Spondylitis / Disc Prolapse / Sciatica




Spondylitis is the result of chronic spinal issues and misalignments left uncorrected.The term Spondylitis refers to wear and tear in the facet joints at the back of the spine, thinning of the intervertebral discs and narrowing of the ("foramen") holes where the spinal nerves appear from, thus potentially causing nerve irritation/compression (sciatica).

Sciatic pain or sciatic neuritis is a set of symptoms including pain that may be caused by compression and/or irritation of one of five spinal nerve roots that together form what most people know as the sciatic nerve.

A disc becomes prolapsed when the soft, jelly-like material that comprises the centre of the disc pushes through the fibrous shell and into the spinal column.
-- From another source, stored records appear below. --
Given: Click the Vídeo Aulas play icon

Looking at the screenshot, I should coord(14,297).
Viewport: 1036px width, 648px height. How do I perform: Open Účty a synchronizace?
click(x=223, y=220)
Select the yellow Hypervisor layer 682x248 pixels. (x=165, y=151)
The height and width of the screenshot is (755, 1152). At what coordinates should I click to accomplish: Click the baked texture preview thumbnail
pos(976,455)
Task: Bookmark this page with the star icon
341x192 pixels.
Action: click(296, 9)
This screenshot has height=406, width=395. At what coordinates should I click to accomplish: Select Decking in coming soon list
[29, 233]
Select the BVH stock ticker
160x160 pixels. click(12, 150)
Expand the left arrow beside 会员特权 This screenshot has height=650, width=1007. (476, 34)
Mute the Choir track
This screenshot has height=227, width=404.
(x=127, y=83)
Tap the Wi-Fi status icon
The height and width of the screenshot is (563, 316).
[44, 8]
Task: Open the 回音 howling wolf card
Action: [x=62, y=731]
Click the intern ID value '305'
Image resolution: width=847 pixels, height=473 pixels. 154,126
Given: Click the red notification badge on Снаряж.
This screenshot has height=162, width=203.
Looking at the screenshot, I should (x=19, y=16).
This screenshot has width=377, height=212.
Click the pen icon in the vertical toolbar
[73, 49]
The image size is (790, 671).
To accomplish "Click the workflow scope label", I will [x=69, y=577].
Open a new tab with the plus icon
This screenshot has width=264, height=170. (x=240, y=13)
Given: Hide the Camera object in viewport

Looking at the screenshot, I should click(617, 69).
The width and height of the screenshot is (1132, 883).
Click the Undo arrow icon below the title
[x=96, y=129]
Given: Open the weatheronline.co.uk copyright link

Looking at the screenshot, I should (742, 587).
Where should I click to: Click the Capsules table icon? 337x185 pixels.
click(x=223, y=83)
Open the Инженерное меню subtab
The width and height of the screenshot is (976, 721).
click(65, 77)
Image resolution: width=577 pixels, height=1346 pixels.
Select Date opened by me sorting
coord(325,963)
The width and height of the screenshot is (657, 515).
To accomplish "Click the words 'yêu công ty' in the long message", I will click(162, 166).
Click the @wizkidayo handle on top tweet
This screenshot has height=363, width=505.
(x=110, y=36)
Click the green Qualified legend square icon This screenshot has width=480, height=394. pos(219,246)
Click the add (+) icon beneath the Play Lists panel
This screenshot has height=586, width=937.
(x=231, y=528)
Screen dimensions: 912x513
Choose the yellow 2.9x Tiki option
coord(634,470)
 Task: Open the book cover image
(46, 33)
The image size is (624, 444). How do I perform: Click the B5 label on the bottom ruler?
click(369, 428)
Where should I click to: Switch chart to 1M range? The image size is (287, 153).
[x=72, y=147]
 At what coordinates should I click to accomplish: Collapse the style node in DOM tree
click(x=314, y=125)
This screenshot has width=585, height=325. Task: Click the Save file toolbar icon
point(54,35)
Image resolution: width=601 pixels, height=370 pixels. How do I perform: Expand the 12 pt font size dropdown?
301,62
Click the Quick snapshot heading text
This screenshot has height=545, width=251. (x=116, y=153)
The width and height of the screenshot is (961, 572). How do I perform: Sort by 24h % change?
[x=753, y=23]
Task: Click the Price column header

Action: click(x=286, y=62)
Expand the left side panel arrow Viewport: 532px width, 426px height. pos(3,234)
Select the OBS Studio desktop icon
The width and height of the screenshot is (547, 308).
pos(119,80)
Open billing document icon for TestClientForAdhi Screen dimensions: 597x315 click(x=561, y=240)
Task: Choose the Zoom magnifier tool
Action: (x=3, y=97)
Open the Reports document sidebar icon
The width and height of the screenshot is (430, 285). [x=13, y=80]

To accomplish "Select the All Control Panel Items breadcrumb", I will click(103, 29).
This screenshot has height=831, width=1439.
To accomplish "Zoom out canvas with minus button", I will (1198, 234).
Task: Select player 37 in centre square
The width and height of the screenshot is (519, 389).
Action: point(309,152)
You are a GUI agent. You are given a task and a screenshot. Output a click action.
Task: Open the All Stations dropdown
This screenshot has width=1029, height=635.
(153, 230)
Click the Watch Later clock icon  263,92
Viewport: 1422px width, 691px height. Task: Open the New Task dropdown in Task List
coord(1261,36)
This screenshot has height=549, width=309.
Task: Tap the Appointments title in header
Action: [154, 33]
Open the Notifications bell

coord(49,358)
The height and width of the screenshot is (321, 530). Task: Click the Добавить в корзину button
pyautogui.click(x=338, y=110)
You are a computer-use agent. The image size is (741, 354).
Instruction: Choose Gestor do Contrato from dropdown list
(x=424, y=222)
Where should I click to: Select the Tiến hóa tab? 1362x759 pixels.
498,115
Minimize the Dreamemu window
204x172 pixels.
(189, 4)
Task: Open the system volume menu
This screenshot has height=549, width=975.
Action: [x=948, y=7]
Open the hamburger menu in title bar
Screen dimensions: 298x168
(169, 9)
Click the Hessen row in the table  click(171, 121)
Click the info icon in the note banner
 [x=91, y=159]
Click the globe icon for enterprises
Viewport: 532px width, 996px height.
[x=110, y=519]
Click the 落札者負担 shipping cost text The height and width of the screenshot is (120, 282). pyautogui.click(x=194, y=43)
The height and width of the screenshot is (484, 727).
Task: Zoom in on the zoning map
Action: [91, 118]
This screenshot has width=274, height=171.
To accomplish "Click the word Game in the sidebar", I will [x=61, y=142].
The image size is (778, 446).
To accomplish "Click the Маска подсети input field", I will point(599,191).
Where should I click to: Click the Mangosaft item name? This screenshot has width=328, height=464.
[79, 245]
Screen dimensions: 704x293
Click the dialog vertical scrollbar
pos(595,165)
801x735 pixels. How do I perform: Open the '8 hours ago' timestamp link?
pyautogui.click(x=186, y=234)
This condition often leads to neck or back pain when the prolapsed disc comes into contact with a nerve or other soft tissue. Most commonly a result of spine degeneration, prolapsed discs are particularly common in the aging population, although they can also be the result of injury or disease in younger patients.


Spondylitis results from the cumulative effects of ongoing wear and tear on the spine. However, there are a number of risk factors that can increase your likelihood to develop spondylitis. These risk factors include obesity, genetic predisposition, a history of traumatic injuries and participation in high-impact sports.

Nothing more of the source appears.